Warren Buffett, Berkshire Hathaway Inc.’s billionaire chairman, said he avoids acquiring companies from leveraged-buyout firms because they focus on “exit strategy.”

“We have an entrance strategy,” he said in pre-recorded remarks broadcast yesterday at a San Francisco conference for the International Corporate Governance Network, a London-based nonprofit whose members include institutional investors. Buyout firms “don’t know the business,” he said.

Buffett, 80, built Omaha, Nebraska-based Berkshire into a $205 billion provider of insurance, energy and consumer goods through four decades of stock picks and takeovers. He looks for companies with durable competitive advantages and leaves their managers in charge. He said he prefers to retain former owners after acquisitions, and let them run the business, because they have a “passion” for the company and “know it well.”

“I look in their eyes and see if they love the money or love the business,” Buffett said. “Everyone likes money,” he said. “We count on people loving the business.”

Buffett oversees chief executive officers running more than 70 Berkshire units, including car insurer Geico Corp., power producer MidAmerican Energy Holdings Co. and underwear maker Fruit of the Loom. Buffett, who doesn’t enforce a mandatory retirement age at Berkshire, says he avoids interfering with his managers.

“I give them their own paint brush,” Buffett said.

No Deals With Buyout Firms

Buffett spent $27 billion buying railroad Burlington Northern Santa Fe this year, telling Charlie Rose in an interview in November that Berkshire would hold the firm for a century.
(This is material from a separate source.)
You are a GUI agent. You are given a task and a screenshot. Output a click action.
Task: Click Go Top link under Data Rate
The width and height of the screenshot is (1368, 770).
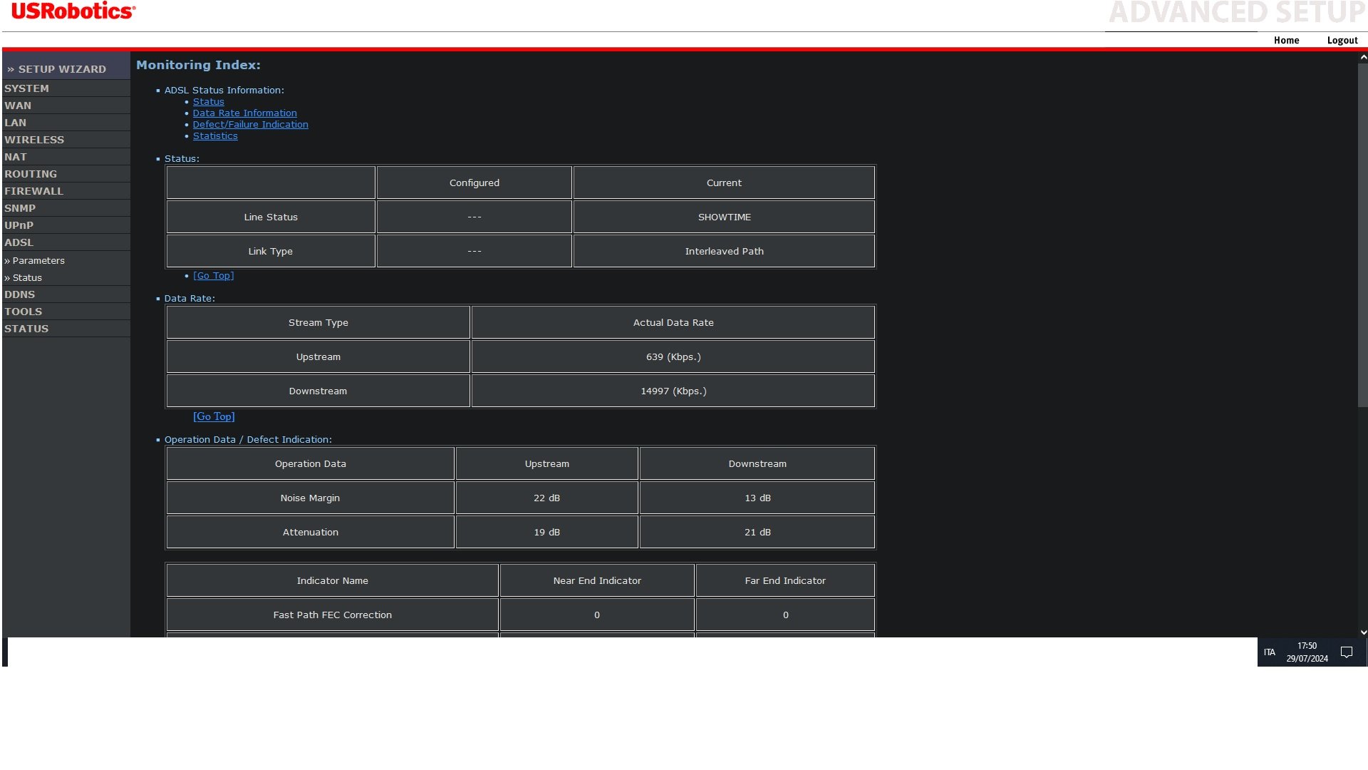pos(214,417)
Buffett told employees of CTB Inc., the farm-products provider he bought in 2002, that Berkshire would own the unit “forever.”

Private-equity firms pool investor money to take over companies, financing the purchases mostly with debt, with the intention of selling them later for a profit. Blackstone Group LP, led by Chairman Stephen Schwarzman, 63, is the biggest private equity firm, followed by Carlyle Group.

“We haven’t bought a single company from an LBO operator,” Buffett said.